1923 Octave Quenault and Gabriel Roux

Strangely enough, the Frenchmen Octave Quenault and Gabriel Rouxin 1923 fell back on an old concept. They designed a metal diving suit over which a rubber suit had to be put on. The idea of preventing leakage in this way and providing the diver with atmospheric air was a principle that had been lying dormant for decades. Whether these gentlemen were aware of the existing atmospheric suits that had actually been built and were being used more or less successfully is unclear. The fact is that the design offered few new insights. Below is the description of the couple’s ideas.

Description of the articulated diving suit. The object of the invention consists of an all-metal suit enabling divers to descend to great depths without being bothered by the external pressure exerted on the walls of the suit; joints, also made of metal, ensure the movement of the legs and arms, thus making it possible to work usefully and safely in the deep. 

A rubber suit placed on the metal suit ensures that the latter is watertight.  In the attached drawings, as an example of the implementation of the invention, Fig. 1 shows the whole metal suit and its joints seen from the side. Fig. 2 shows, on a larger scale, a cross-sectional view along the line 1–1 of Fig. 3; one of the joints of the arms of the metal suit.  Fig. 3 is a front view of this articulation.  Fig. 4 shows a plan view with a section cut along line 2-2 of Fig. 2 of the same joint. 

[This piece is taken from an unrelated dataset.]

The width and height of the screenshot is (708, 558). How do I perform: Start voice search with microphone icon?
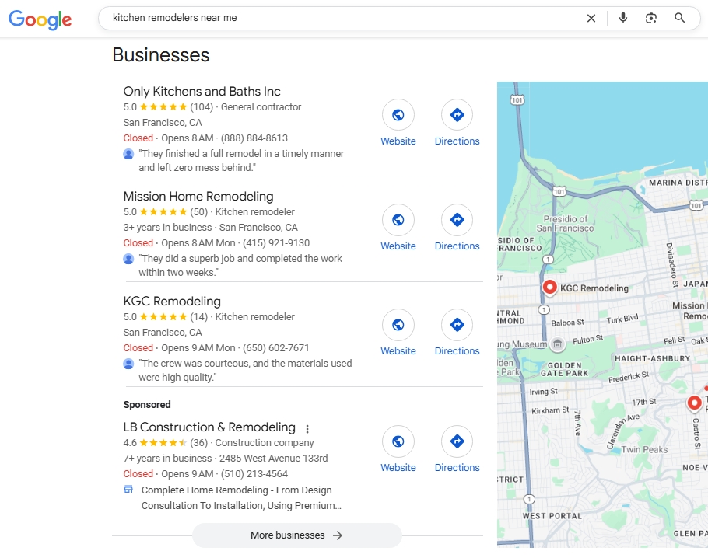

The metal suit A is made of steel plate of sufficient thickness to withstand the pressures of the deep sea, in which a diver can practically descend.  The armour is divided into several parts to allow the diver to put it on; these parts are connected to each other by means of joints B, the detail of one of which is shown in figs. 2, 3 and 4.  The metal parts C covering the forearms, arms, thighs, legs and torso are cylindrical in shape; each part C receives the part D which allows the horizontal movement of the limb it covers; this movement indicated in fig. 4 by the arc of a circle b is limited by the stop E moving in the mortise -E’ made in part C.  The second part F works with soft friction in part D; it allows, in its turn, the vertical displacement of the limb which it covers; this displacement is indicated in fig. 2 by the arc of a circle.  A stop ring G supports the vertical pressure of the water on the parts thus connected. The connection of these identical parts to each other forms all the joints B of the diving suit A.  In spite of its limited movements, the metal suit  can carry out all rescue, repair and mooring manoeuvres, etc. 

The metal armour, all the main surfaces of which have cylindrical shapes, offers great resistance to external pressure, thus avoiding the sending to the diver of over-pressurised air which could harm his respiratory organs, whereas in the usual suits, it is necessary to send air under pressure to the inside to balance the external pressure, which creates a danger for the diver. 

A rubber suit, impermeable to air and water, makes the armour and its joints completely watertight.  It should be noted that the articulation is made, with the system described, without changing the internal volume of the suit, which allows the diver to make movements without having to overcome the effort due to the external pressure and to always maintain a stable balance.  It is understood that the dimensions, the shape of the joints and the metal used to make the articulated garment may vary without changing the general layout of the invention just described.